Although the data below holds other lines too, output only those from the line with "Screen dimensions: 1715x564" up to and including the line with "Click the 'Ana", exactly as they appear.

Top of EXERCISE MATERIAL

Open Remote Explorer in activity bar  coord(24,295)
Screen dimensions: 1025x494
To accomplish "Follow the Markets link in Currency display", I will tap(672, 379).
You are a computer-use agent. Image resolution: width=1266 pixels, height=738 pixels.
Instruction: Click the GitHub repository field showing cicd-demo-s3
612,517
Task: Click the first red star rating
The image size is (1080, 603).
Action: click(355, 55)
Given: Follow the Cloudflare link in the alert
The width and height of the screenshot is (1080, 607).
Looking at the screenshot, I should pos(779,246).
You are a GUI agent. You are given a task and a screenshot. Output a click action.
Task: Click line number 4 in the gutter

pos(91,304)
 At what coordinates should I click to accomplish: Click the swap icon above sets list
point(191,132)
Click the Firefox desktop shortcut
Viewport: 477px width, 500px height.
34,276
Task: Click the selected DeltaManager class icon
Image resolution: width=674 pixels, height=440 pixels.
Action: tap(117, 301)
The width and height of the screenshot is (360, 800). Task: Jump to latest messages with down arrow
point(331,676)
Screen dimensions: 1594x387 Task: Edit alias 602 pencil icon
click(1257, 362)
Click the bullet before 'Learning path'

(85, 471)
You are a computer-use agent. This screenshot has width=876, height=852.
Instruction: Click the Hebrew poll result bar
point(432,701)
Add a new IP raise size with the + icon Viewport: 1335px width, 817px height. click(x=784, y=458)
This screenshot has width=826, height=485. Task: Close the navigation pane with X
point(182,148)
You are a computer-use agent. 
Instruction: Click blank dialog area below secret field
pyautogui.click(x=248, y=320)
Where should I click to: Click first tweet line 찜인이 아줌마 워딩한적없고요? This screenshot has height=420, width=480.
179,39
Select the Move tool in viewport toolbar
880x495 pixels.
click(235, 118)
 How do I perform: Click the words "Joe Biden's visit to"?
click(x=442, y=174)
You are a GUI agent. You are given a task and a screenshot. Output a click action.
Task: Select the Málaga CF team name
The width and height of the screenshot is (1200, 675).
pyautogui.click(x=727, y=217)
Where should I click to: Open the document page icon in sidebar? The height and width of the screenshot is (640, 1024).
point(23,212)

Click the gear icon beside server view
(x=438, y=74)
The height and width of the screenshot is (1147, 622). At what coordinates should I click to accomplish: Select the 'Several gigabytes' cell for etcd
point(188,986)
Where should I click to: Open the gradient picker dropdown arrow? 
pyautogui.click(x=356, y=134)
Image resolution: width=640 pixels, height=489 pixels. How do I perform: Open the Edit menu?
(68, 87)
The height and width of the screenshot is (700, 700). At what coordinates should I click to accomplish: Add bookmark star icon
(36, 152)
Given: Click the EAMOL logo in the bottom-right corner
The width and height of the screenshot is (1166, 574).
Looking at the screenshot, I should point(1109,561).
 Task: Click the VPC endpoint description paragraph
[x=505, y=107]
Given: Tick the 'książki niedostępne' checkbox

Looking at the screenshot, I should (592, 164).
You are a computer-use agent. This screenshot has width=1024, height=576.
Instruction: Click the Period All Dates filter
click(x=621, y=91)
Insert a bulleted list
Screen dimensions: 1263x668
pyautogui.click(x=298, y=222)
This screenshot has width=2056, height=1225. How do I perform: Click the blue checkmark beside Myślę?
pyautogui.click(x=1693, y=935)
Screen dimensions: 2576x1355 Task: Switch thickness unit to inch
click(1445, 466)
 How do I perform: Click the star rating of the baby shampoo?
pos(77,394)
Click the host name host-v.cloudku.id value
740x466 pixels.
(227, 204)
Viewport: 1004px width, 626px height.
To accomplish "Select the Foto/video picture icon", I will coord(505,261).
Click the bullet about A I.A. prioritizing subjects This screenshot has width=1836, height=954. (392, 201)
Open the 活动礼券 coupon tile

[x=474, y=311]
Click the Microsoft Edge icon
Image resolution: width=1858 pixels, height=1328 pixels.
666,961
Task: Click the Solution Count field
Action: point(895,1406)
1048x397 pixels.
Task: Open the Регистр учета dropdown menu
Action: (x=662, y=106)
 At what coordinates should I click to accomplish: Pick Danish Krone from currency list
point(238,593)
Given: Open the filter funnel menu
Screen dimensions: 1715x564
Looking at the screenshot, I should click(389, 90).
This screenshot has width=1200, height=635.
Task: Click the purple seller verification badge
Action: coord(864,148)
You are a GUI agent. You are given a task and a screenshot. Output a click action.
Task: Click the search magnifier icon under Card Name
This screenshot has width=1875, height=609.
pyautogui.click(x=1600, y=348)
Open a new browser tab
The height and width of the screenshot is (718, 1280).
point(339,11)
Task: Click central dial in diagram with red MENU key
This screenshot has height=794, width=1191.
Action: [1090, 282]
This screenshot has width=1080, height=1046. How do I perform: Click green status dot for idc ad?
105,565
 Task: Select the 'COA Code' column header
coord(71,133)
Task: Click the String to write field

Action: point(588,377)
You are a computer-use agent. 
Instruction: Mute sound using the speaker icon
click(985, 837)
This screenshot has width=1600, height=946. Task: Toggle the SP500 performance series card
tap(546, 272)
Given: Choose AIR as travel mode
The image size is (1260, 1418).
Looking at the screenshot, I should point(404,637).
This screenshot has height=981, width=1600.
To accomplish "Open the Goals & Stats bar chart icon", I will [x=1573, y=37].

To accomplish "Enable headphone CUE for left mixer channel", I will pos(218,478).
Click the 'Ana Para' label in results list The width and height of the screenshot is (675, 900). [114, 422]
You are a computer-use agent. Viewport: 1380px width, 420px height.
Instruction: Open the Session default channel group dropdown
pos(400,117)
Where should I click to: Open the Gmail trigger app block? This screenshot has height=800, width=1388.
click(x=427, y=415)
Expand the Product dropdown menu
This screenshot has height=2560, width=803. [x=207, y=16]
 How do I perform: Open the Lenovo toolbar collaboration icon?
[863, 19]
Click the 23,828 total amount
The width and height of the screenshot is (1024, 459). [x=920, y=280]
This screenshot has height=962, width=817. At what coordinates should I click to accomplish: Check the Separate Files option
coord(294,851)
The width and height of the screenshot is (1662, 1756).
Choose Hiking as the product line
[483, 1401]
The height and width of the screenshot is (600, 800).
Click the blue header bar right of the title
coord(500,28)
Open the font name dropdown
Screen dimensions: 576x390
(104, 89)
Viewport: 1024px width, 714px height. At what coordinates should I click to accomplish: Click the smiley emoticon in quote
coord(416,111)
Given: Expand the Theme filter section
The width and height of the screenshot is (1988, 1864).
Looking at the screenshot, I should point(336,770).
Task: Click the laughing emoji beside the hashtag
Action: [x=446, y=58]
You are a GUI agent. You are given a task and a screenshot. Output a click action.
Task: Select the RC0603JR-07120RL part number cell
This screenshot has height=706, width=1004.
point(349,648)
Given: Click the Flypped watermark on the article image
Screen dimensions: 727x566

Bottom of EXERCISE MATERIAL

- [RESPONSE BOX]:
Screen dimensions: 1715x564
Looking at the screenshot, I should click(389, 90).
This screenshot has width=1200, height=635.
Task: Click the purple seller verification badge
Action: coord(864,148)
You are a GUI agent. You are given a task and a screenshot. Output a click action.
Task: Click the search magnifier icon under Card Name
This screenshot has width=1875, height=609.
pyautogui.click(x=1600, y=348)
Open a new browser tab
The height and width of the screenshot is (718, 1280).
point(339,11)
Task: Click central dial in diagram with red MENU key
This screenshot has height=794, width=1191.
Action: [1090, 282]
This screenshot has width=1080, height=1046. How do I perform: Click green status dot for idc ad?
105,565
 Task: Select the 'COA Code' column header
coord(71,133)
Task: Click the String to write field

Action: point(588,377)
You are a computer-use agent. 
Instruction: Mute sound using the speaker icon
click(985, 837)
This screenshot has width=1600, height=946. Task: Toggle the SP500 performance series card
tap(546, 272)
Given: Choose AIR as travel mode
The image size is (1260, 1418).
Looking at the screenshot, I should point(404,637).
This screenshot has height=981, width=1600.
To accomplish "Open the Goals & Stats bar chart icon", I will [x=1573, y=37].

To accomplish "Enable headphone CUE for left mixer channel", I will pos(218,478).
Click the 'Ana Para' label in results list The width and height of the screenshot is (675, 900). [114, 422]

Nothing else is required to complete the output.